_BRIEF_
Retype the data below verbatim, line by line, and omit the images.

[Start of AVAILABLE RECORDS]

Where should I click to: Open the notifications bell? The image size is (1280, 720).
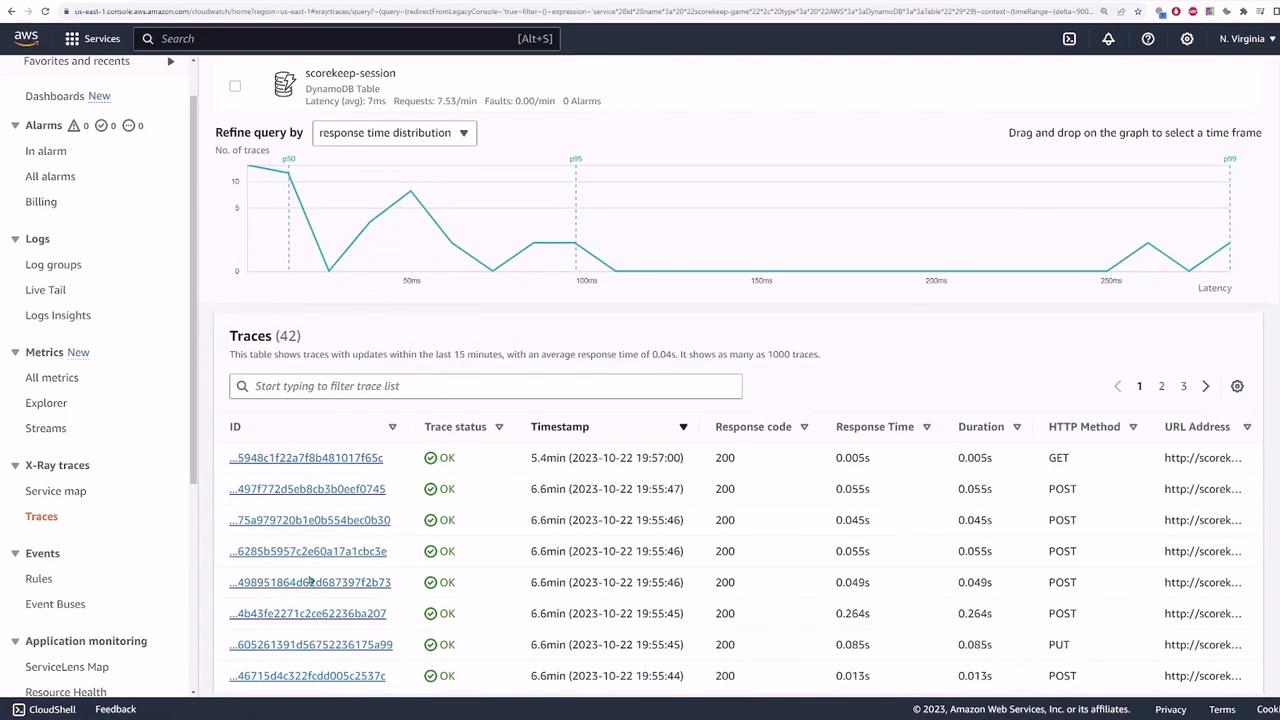pyautogui.click(x=1108, y=38)
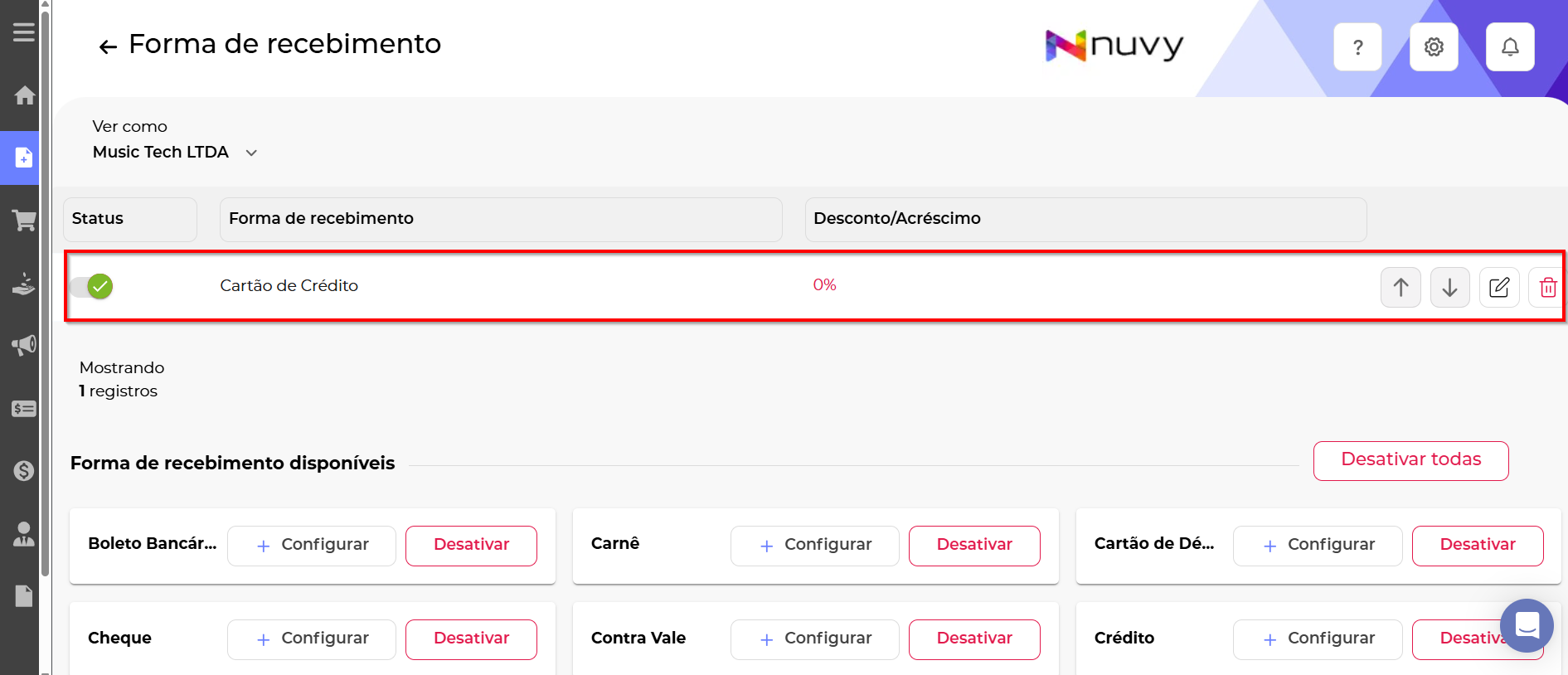Configure Boleto Bancário payment method
Screen dimensions: 1568x675
pyautogui.click(x=312, y=546)
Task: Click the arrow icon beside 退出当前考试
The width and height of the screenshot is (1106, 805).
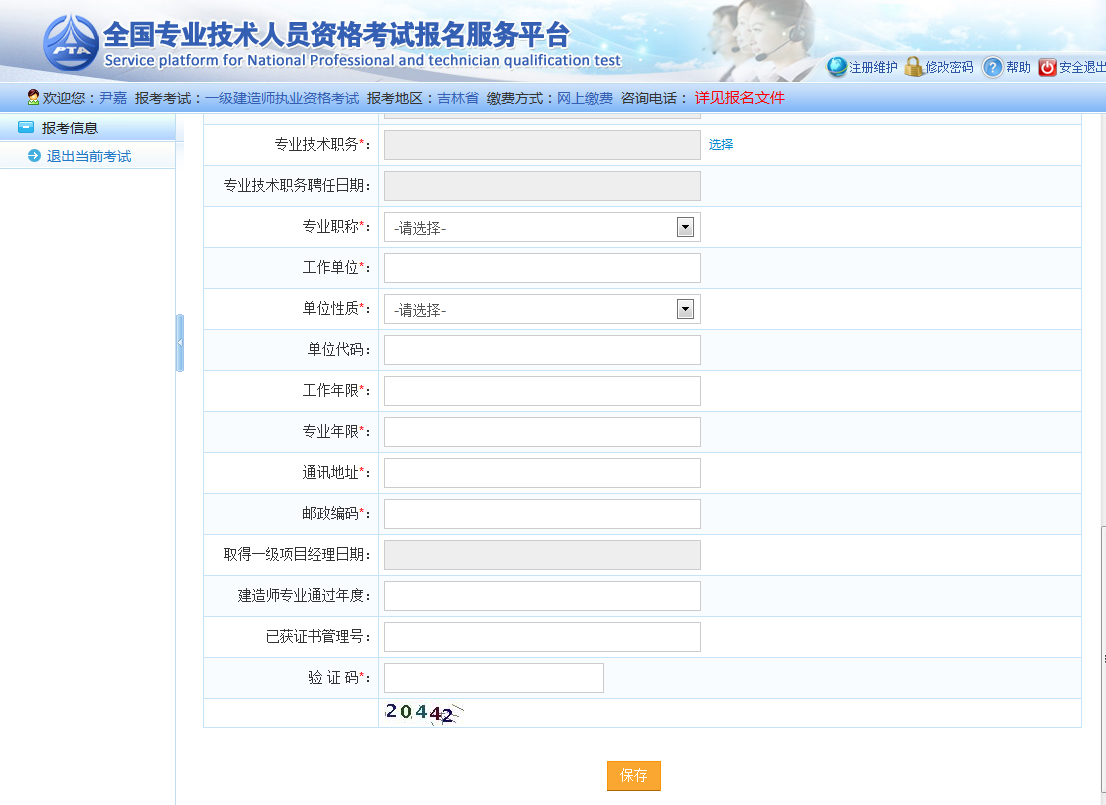Action: tap(34, 156)
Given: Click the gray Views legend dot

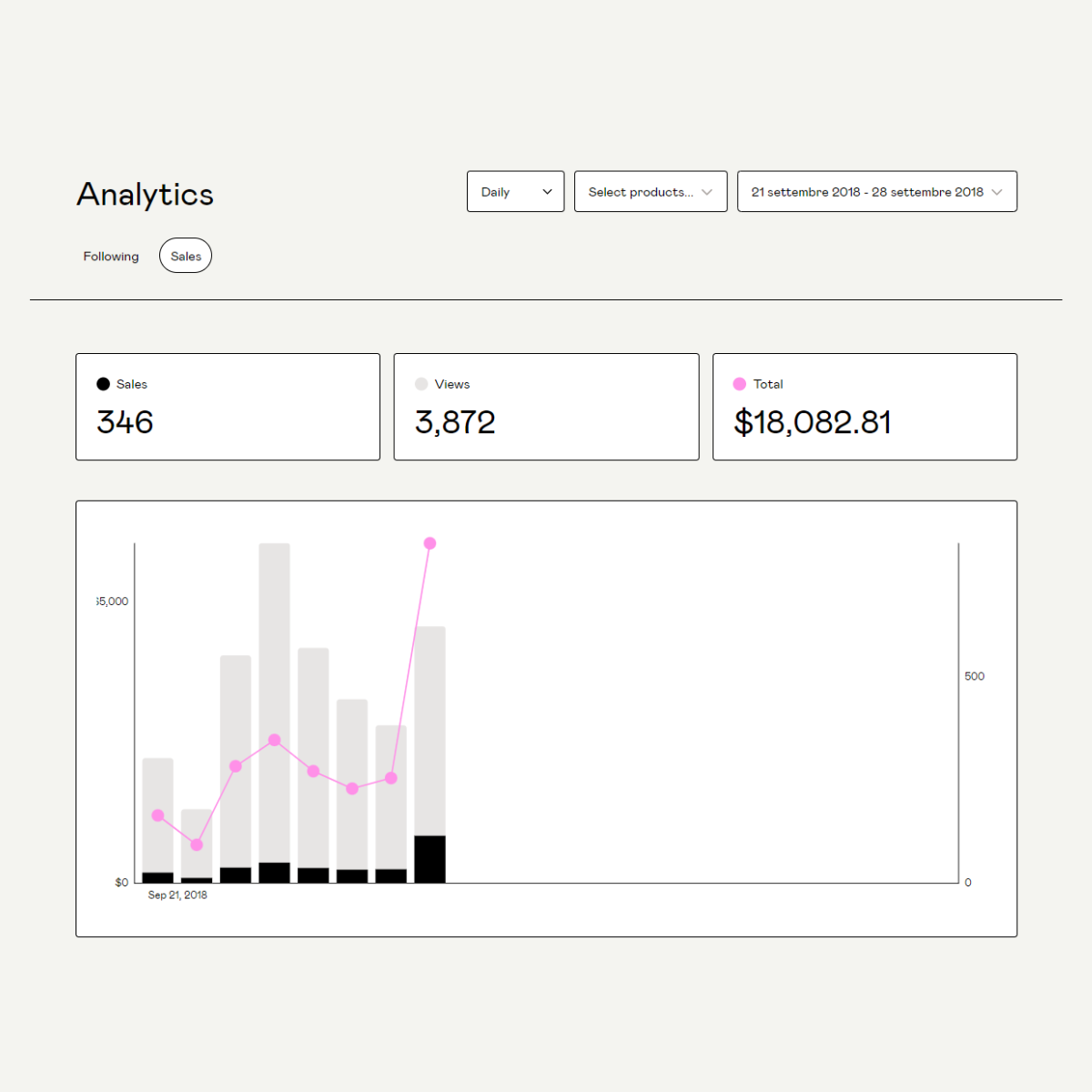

[End of AVAILABLE RECORDS]

_TASK RESPONSE_
Where should I click to: Open the notifications bell? The image size is (1280, 720).
pyautogui.click(x=1108, y=38)
Configure Boleto Bancário payment method
Screen dimensions: 1568x675
pyautogui.click(x=312, y=546)
Task: Click the arrow icon beside 退出当前考试
The width and height of the screenshot is (1106, 805).
Action: tap(34, 156)
Given: Click the gray Views legend dot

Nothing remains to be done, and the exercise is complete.